El Gobierno del Estado de Morelos acaba de publicar un protocolo de actuación policial para manifestaciones, que en realidad da a la policía reglas para usar la fuerza contra quienes protestan.
Esto sucede justo antes de una marcha feminista histórica, en la que miles de mujeres, hartas de vivir con miedo y de llorar a sus compañeras víctimas de feminicidio, tomamos las calles para exigir justicia, paz y respeto a sus derechos.
Este año, el dolor nos atraviesa con más fuerza por los casos de Kimberly Joselín Ramos Beltrán y Karol Toledo Gómez , estudiantes de la UAEM, víctimas de la violencia feminicida que nos fueron arrebatadas. Su ausencia no sólo nos marca, sino que nos llena de indignación y nos recuerda la urgencia de luchar por justicia y un Morelos donde ser mujer no signifique peligro. Hoy las nombramos y exigimos a las autoridades que no haya más silencio ni impunidad.
Este nuevo protocolo representa una amenaza real para la libre expresión y la protesta social, permitiendo el uso excesivo de la fuerza, detenciones arbitrarias y represión injustificada —violaciones graves a los derechos humanos protegidos por la Constitución y tratados internacionales.
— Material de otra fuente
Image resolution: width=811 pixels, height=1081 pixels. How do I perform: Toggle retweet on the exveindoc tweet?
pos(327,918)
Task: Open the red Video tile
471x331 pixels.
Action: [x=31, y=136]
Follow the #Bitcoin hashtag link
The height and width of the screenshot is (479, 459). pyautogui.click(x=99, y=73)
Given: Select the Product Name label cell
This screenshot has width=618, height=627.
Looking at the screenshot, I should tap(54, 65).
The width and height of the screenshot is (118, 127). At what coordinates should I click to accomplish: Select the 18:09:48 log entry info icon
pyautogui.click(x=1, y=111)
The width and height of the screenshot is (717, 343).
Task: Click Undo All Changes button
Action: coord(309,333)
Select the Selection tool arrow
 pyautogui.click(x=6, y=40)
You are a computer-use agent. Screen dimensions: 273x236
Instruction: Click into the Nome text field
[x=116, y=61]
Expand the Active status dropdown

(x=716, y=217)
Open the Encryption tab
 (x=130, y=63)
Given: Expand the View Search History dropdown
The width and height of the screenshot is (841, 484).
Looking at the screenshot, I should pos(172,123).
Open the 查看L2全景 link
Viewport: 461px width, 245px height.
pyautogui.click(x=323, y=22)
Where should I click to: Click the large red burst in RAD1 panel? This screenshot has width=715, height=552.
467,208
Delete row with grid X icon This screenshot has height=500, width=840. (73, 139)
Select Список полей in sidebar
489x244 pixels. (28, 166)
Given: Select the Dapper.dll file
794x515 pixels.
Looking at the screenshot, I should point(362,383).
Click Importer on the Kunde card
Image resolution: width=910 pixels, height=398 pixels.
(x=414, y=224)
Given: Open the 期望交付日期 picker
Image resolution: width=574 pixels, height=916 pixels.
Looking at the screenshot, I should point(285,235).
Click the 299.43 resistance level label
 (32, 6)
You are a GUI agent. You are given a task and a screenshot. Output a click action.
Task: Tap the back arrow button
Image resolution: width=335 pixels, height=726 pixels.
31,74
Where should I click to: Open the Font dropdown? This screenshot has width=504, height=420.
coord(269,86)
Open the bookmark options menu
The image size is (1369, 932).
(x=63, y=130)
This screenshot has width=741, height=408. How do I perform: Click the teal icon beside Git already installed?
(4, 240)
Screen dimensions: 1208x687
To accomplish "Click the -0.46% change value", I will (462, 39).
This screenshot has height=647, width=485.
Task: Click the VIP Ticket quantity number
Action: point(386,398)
No podemos olvidar los casos como 2 de octubre de 1968 y Atenco, donde manifestarse costó represión y violencia.
El Partido del Trabajo nace y se fortalece en la lucha de masas, porque sabemos que ningún derecho se ha conquistado con el silencio del pueblo: cada avance social ha requerido organización, resistencia y la voz de las calles. ¡No dejemos que la represión silencie los derechos conquistados a pulso.
Hoy más que nunca, el pueblo necesita organización y resistencia. ¡No permitamos que la represión silencie nuestra voz y los derechos conquistados!